The recent Supreme Court decision affecting same-gender marriages is a classic example.  By attempting to deny rights to one group of humans classified as “different”, detractors of the decision attempted to create a widespread perception of how the LGBTQ community is radically not considered part of humanity.  Or part of their tribe.  In that way, dividing lines were drawn in the sand, and members on one side challenged to stand up to the other tribe.

We see it within communities of every type.  Yet, at the end of the day, we are all essentially human and we strive to fit in or more optimistically, reach a hand across those dividing lines in brotherhood, partnership, in acceptance.  

I was born into a culturally mixed family.  I have Latino and African-American brothers and sisters as well as Caucasian.  I have witnessed the struggles my brothers and sisters go through every day because they are culturally different than what some others attempt to declare our country “should” be.  And at the same time, I am considered automatically biased against my own brothers and sisters because my skin is lighter.  I am told I will never understand the plight of __________________ (choose a descriptor) because of “white privilege.”  That somehow, in spite of the fact that I came of age in a culturally diverse environment, I’m considered “of a different tribe,” and therefore not to be trusted.  And very few believe me when I state that I try to be “color blind” in all situations, as I don’t feel that skin color makes a difference one way or the other at the end of the day. They laugh at my perceived naivete when I say that I don’t believe in any “race” but the HUMAN RACE.

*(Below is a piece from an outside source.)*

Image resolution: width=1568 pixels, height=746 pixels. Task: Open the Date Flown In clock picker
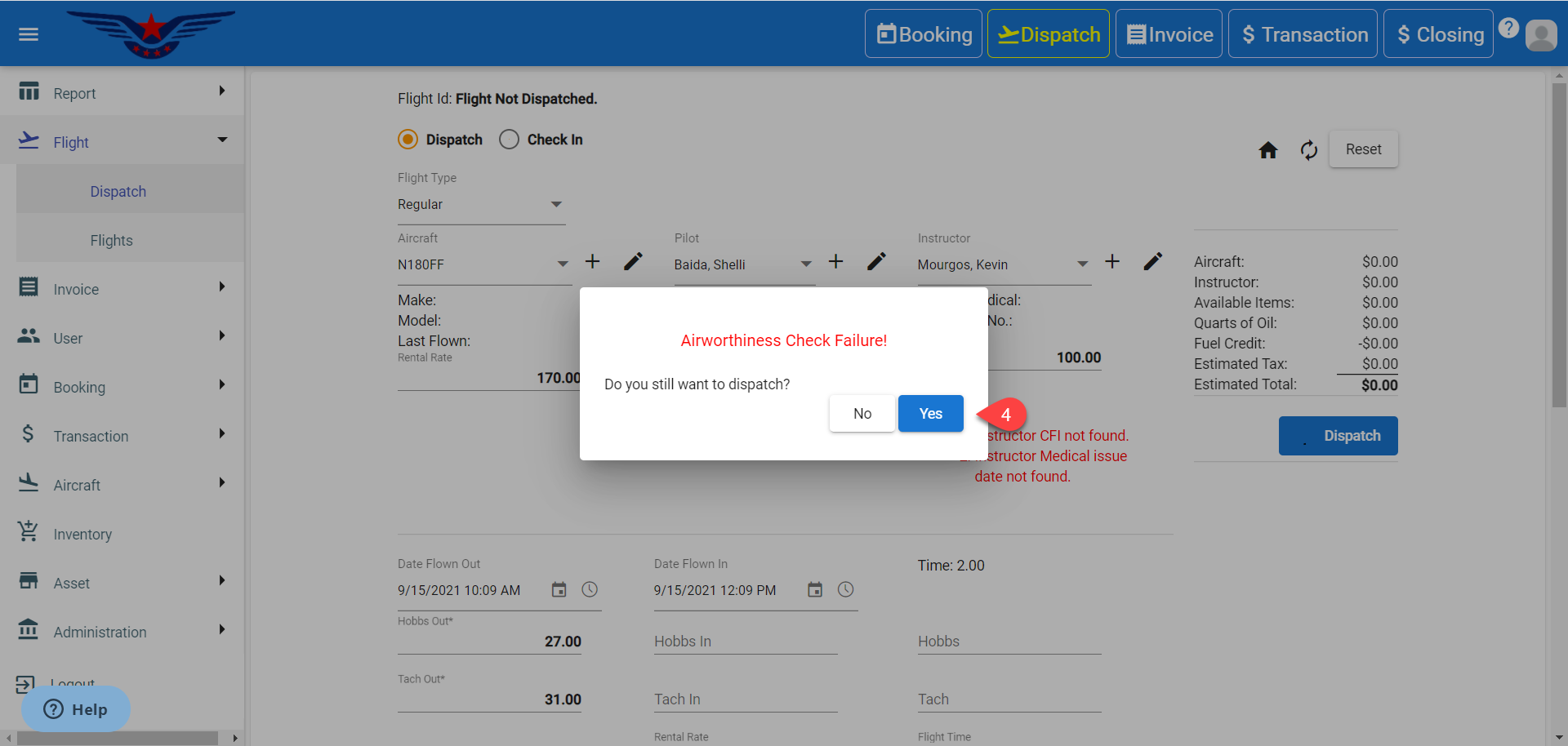pyautogui.click(x=845, y=590)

That is not to say there isn’t bias and prejudice being forced onto people all the time.  I am not negating the actions of a few to show myself to be more accepting.  In fact, the opposite is true.  All we can be is ourselves and not fall prey to the attempts of other self-proclaimed tribes in dividing us.

We must remind ourselves that we are not the sum of our thoughts or emotions.  We are not easily fit into categories that can then be declared “different” and then be treated like second-class humans.  I know less about your life and background than I do anyone else’s, and the same holds true when others pretend they “know” me.

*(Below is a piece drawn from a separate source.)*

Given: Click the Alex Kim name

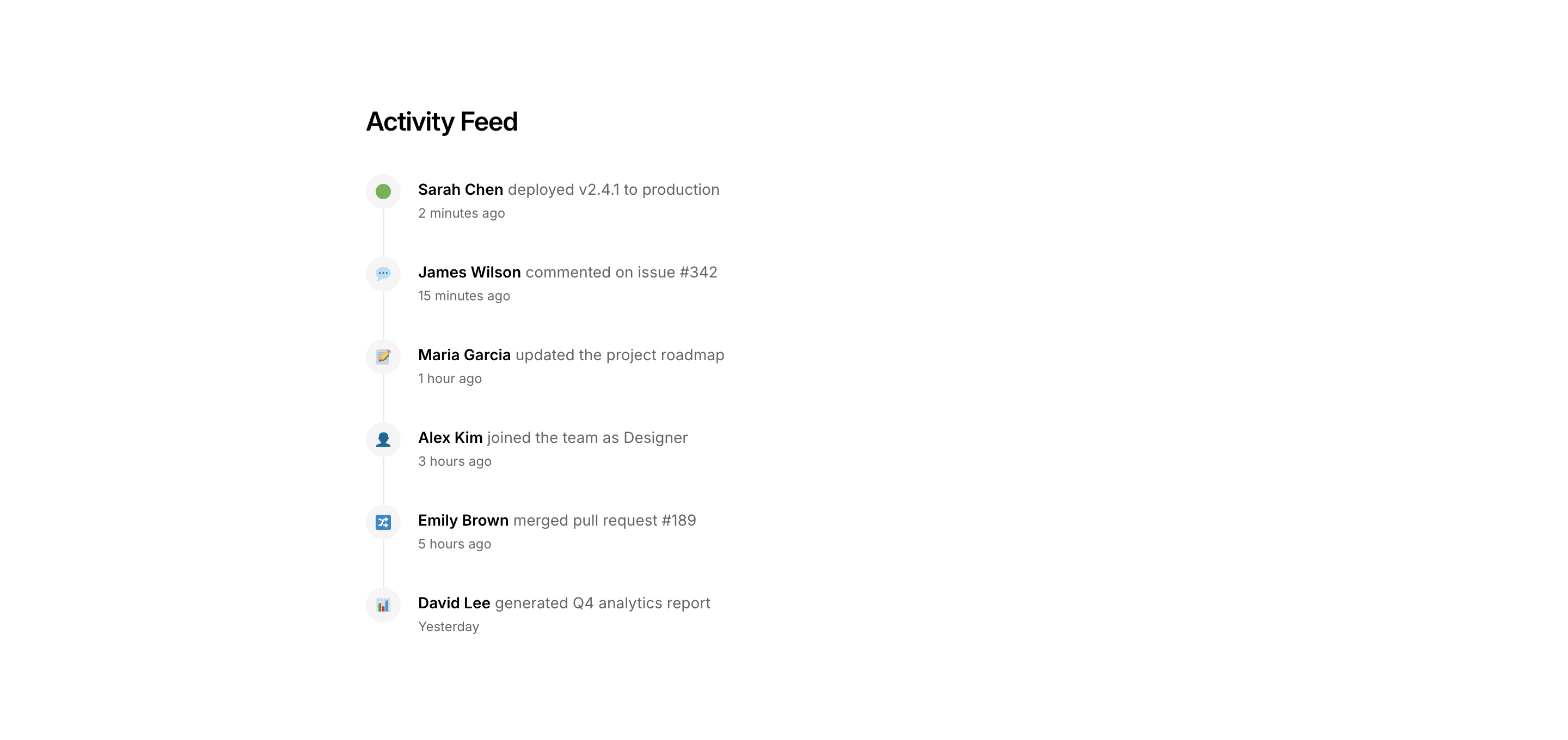Looking at the screenshot, I should (x=450, y=438).

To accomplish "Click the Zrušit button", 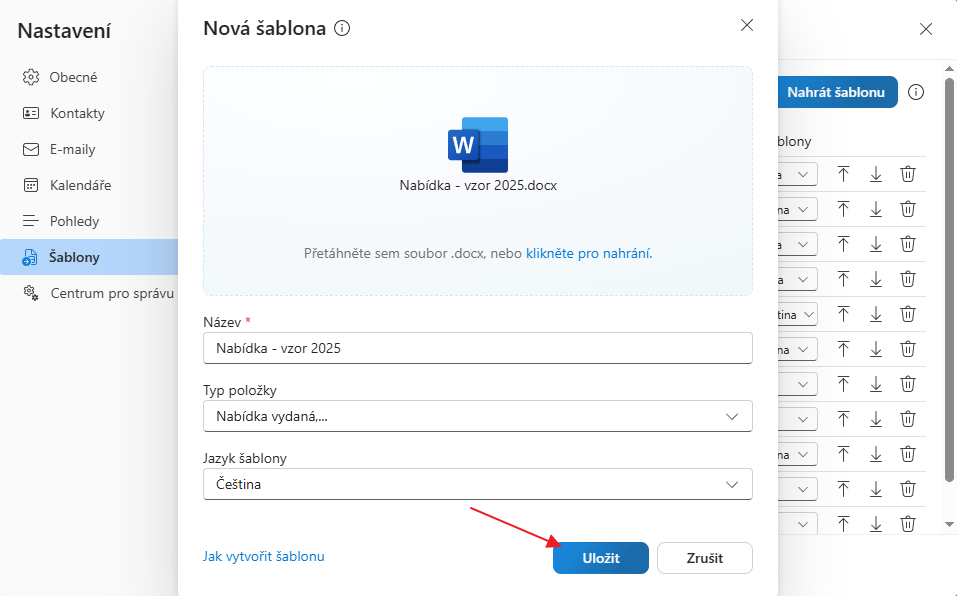I will pos(704,558).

I don’t like red meat even though my ancestors were meat eaters.  Does that make me “of a different tribe?”  I don’t dislike extroverts just because I’m not an extrovert.  I dislike black licorice.  I believe popcorn is a meal.  I prefer reading over parties or social interaction.  At the same time, I understand that these qualities make me me, and not a sample to be comparing the world around me to.  I believe that gender and sexuality is fluid, and that we experience many aspects of both while becoming mature.  I believe that your Truth is very different from my Truth.  Yet at the end of it all, we die just like everyone else.  I feel that we will be better off when we begin seeking out the commonalities between us.